PULL THE PLUG ON FACs? State legislature considering suspension of WSF ferry advisory committees for 2 years — or forever
Tuesday, April 1, 2025
by Jeff Noedel
video by Jeremy Tyler
Ferry activists and local leaders reading the recently-passed State Senate transportation budget (ESSB 5161) were shocked to find a major policy shift proposed on page 105 of the 260-page bill. Section 720 of the bill details the make-up of Washington State Ferries ferry advisory committees.
In a two-line addition at the end of Section 720, the Senate added, “This section has no force or effect during the 2025-2027 fiscal biennium.” The effect of that change would be to disable ferry advisory committees for at least two years, beginning July 1 of this year.

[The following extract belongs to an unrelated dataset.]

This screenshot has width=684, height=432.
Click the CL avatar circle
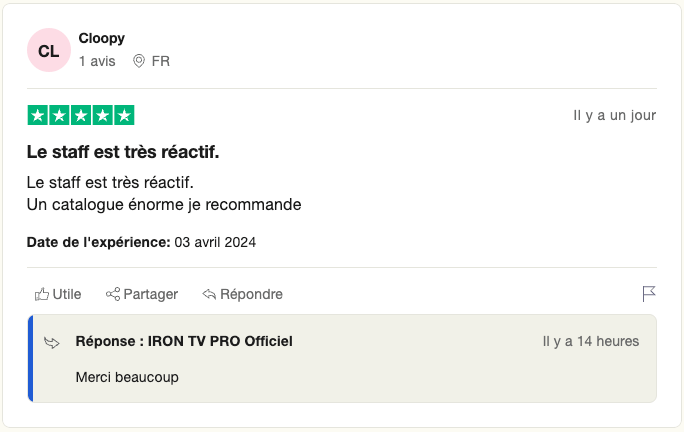(x=49, y=51)
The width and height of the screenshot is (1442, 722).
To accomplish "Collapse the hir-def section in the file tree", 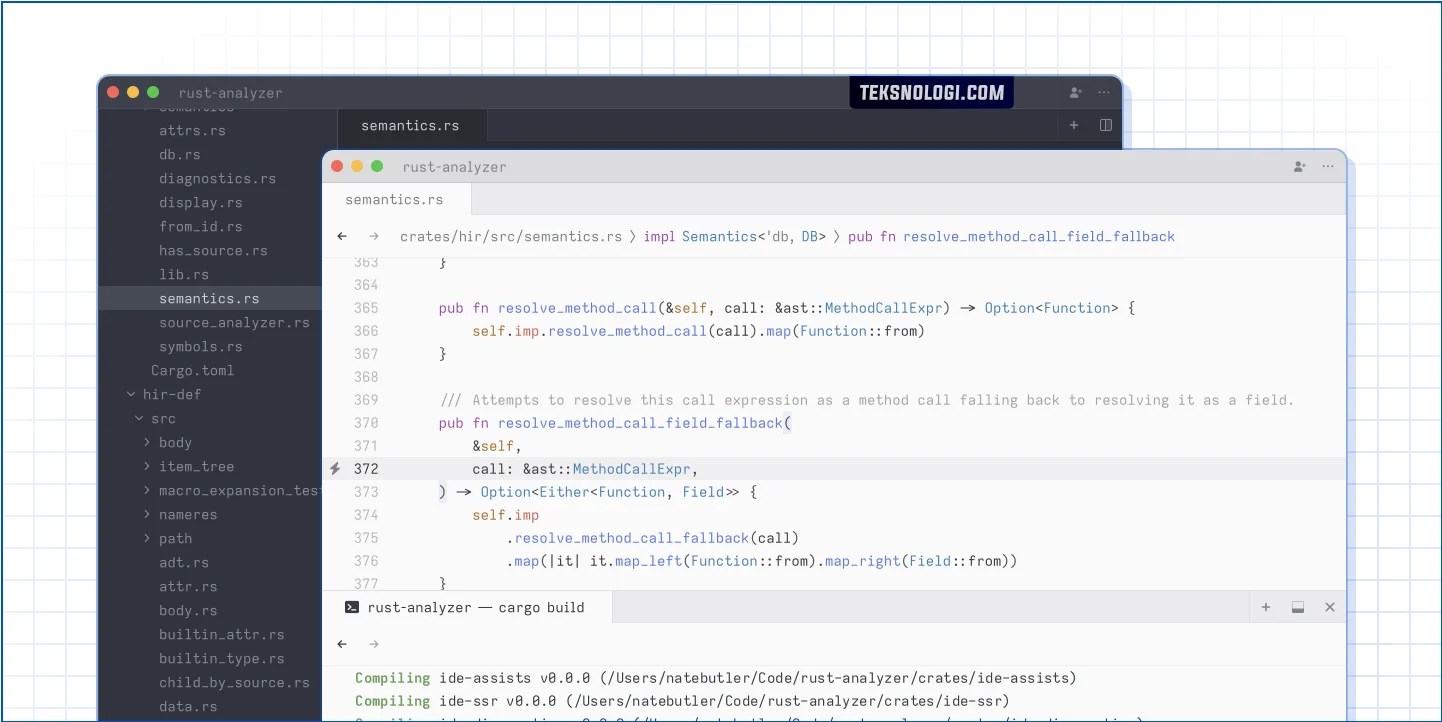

A Senate budget summary makes it even clearer. It reads, “$75 thousand for a study at the Evans School of Public Policy to recommend updates to WSF customer engagement systems. Pending results of the study, ferry advisory committee activities are suspended for the duration of the 2025-27 biennium.”
In a new SanJuans.Today video interview (right), Amy Drayer, the leader of the Vashon Island-based Fix Our Ferries coalition, asks, “Why?”
- Why close down the ferry advisory committees? What’s wrong with them?
- Why close them before a study that could lead to better methods of public accountability?
- Why spend $75,000 to study public feedback when the state is in the middle of a $15 billion budget crisis?
- Where was this idea vetted in public? Was this idea discussed in a Senate public hearing?
- Is advisory committee input no longer needed? Are legislators suggesting all of WSF’s problems are solved now?
SanJuans.Today is researching the history of this bill to see when and where public testimony was taken that established problems or deficiencies with WSF’s ferry advisory committees. More to come.